One of East Hampshire’s biggest secrets has been revealed as a board detailing the role a country house in Liss played in WWII espionage has been unveiled.

Stodham House played a crucial part in the defeat of the Nazis and the creation of today’s US and UK special operation units as the former home of Petersfield’s wartime MP was a spy school.

The house – codenamed Special Training School 3 (STS3) - served as a preliminary school for the training of Norwegian secret agents who would later infiltrate Nazi-occupied Norway to train resistance organisations and carry out acts of sabotage.

Stodham Park Vintage Pic
(Traces of War)

And it wasn’t the only spy training which took place locally as students from a similar school in Hertfordshire were sent to the Longmoor Military Railway to learn about sabotaging railway lines and engines.

The role Stodham played in the war effort is detailed on an information board recently unveiled next to Liss Station at the southern end of Riverside Railway Walk. 

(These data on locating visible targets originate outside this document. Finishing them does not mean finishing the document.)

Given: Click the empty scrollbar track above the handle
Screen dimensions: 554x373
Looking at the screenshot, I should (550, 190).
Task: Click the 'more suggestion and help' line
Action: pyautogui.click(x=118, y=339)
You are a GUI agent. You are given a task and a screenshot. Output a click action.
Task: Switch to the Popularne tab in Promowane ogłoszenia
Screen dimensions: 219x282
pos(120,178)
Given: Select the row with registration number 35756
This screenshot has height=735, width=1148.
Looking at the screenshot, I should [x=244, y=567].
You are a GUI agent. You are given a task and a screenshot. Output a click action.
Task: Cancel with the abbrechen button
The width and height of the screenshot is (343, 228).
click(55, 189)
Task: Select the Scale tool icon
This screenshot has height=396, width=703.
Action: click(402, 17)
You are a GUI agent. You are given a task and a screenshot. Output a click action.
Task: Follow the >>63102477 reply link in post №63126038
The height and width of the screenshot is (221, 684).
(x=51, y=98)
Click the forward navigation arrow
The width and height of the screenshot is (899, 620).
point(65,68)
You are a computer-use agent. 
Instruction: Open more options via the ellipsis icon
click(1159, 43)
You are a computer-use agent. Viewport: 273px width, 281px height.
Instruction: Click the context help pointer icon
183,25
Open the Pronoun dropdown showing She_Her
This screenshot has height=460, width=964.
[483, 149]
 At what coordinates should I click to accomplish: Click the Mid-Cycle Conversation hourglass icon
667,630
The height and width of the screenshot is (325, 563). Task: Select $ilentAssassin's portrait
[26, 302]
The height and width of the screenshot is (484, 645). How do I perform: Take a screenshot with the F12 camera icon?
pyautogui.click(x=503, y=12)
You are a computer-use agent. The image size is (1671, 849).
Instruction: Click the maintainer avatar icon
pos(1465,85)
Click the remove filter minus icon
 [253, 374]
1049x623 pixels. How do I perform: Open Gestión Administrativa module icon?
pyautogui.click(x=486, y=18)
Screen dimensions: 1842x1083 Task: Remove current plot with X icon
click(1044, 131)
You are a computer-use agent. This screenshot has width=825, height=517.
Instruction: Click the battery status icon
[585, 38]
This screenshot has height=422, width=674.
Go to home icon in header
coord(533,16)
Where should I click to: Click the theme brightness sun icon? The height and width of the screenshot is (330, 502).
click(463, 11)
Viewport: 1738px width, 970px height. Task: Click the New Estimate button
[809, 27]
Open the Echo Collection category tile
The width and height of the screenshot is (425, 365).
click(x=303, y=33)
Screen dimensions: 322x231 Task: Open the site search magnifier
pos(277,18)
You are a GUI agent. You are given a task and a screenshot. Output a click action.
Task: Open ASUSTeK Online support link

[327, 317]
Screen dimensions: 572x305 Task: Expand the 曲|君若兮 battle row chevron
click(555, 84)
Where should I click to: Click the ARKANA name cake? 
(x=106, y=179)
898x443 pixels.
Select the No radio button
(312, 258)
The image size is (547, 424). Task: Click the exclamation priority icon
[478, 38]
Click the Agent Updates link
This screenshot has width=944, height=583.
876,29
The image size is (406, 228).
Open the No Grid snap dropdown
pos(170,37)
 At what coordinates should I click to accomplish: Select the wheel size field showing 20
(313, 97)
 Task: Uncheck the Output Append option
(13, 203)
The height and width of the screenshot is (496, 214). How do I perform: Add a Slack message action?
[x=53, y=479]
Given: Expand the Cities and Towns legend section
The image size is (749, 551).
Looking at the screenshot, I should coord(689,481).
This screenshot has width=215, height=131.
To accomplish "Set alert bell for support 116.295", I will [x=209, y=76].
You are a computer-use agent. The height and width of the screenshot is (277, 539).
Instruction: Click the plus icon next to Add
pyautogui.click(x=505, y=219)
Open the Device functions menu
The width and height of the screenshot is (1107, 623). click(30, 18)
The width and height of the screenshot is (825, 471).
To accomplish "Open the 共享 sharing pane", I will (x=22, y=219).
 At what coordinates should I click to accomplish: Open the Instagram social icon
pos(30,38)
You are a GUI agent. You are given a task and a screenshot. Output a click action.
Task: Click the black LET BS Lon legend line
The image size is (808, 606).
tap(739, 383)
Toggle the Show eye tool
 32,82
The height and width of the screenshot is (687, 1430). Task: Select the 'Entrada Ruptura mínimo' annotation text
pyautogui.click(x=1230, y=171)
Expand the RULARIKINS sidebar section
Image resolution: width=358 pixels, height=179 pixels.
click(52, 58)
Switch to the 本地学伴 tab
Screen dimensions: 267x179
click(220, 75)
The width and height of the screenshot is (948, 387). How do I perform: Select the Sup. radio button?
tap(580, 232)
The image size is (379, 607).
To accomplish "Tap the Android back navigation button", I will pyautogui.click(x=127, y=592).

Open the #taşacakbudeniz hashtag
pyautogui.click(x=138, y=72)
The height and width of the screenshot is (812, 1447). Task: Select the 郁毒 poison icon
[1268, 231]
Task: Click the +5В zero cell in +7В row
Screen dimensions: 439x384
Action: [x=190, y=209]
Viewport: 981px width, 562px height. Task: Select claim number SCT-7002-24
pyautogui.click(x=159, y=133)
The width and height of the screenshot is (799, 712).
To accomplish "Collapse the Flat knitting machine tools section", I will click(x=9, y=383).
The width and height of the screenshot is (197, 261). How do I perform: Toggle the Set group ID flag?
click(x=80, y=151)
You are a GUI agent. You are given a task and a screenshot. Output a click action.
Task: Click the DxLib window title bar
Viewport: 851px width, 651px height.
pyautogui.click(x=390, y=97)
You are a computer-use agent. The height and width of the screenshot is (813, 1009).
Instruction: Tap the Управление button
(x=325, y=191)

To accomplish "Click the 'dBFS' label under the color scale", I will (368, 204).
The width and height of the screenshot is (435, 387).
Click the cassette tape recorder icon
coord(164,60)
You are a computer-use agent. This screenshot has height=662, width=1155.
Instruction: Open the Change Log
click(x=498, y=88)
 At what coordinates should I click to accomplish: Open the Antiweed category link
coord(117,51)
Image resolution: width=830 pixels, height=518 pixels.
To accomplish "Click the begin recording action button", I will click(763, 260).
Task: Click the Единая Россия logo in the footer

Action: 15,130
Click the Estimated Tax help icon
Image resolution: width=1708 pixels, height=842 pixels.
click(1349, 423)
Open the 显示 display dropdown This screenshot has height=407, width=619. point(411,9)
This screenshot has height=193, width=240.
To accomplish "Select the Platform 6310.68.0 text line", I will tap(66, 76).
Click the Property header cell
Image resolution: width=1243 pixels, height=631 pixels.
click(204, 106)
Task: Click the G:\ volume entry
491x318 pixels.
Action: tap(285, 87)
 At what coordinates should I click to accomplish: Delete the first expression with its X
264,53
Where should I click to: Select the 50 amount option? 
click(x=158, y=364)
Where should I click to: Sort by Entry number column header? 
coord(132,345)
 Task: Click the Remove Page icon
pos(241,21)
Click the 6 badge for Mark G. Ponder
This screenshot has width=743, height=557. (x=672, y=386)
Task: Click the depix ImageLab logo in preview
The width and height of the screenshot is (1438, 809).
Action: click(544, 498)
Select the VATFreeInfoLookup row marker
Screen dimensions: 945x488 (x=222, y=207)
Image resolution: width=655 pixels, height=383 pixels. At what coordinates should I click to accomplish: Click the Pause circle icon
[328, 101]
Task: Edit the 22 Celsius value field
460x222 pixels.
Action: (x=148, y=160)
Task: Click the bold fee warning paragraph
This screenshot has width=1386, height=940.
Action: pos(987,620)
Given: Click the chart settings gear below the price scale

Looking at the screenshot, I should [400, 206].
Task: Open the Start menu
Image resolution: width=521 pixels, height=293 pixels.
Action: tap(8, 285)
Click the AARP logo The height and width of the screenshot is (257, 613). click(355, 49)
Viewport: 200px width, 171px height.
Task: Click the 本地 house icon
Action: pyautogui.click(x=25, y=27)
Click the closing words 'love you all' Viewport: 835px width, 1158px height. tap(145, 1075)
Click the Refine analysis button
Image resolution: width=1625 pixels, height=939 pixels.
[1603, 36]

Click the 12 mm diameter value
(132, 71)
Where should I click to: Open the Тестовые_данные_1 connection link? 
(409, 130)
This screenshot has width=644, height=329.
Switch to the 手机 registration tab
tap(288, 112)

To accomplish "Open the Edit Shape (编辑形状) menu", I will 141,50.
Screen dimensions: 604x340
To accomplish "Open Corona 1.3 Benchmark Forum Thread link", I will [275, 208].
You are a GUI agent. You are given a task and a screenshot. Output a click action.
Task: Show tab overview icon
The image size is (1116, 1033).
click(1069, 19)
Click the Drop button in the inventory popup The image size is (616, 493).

The board was created by The Secret WWII Learning Network with support from Liss Parish Council and district councillor Roger Mullenger.

Representatives from British, US and Norwegian special forces and special operations personnel came to the official unveiling along with attendees from Longmoor Camp, Liss Royal British Legion and figures from the Bordon and Alton platoons of the Army Cadet Force.

Spy schools were set up around the UK in 1940 by a secret organisation called the Special Operations Executive (SOE) with the aim of undertaking subversion and sabotage in enemy-occupied territory.

The SOE moved into Stodham House in January 1941. It was initially the depot and preliminary school for Norwegian trainee secret agents, who reported to the Nordic country’s equivalent of SOE

Stodham Liss Information Board PIC1
(Liss Parish Council)

The first cohort of trainees agents arrived three months later for elementary military training and assessment. They were given lessons in field craft, weapons training, explosives and demolition, signally and communication, report writing and map reading.

A typical preliminary course lasted for two to three weeks with successful students progressing to more detailed training elsewhere in England and Scotland.

Saboteurs who received initial training in Liss including those who went on to parachute into Nazi-occupied Norway to destroy the ‘heavy water’ stocks crucial to the enemy’s atomic weapons programme.

The successful operation was considered one of the most critical sabotage acts of WWII while another STS3 graduate, Major Max Manus, managed to sabotage two ships and badly damaged a third in Oslo harbour in April 1943. The saboteur – considered “the comedian of the party” during his time in Liss – was decorated by the Norwegian and British governments for his heroic acts.

Stodham also accepted groups of British, Belgian, Dutch and Czechoslovak trainees and provided the initial psychological and aptitude assessment for British and American officers who would later infiltrate enemy lines in occupied Europe.

It later ran courses on foreign weapons and was used for the assessment and training of German army prisoners of war who defected to the Allies.

The school closed in 1945 before reverting back to private ownership.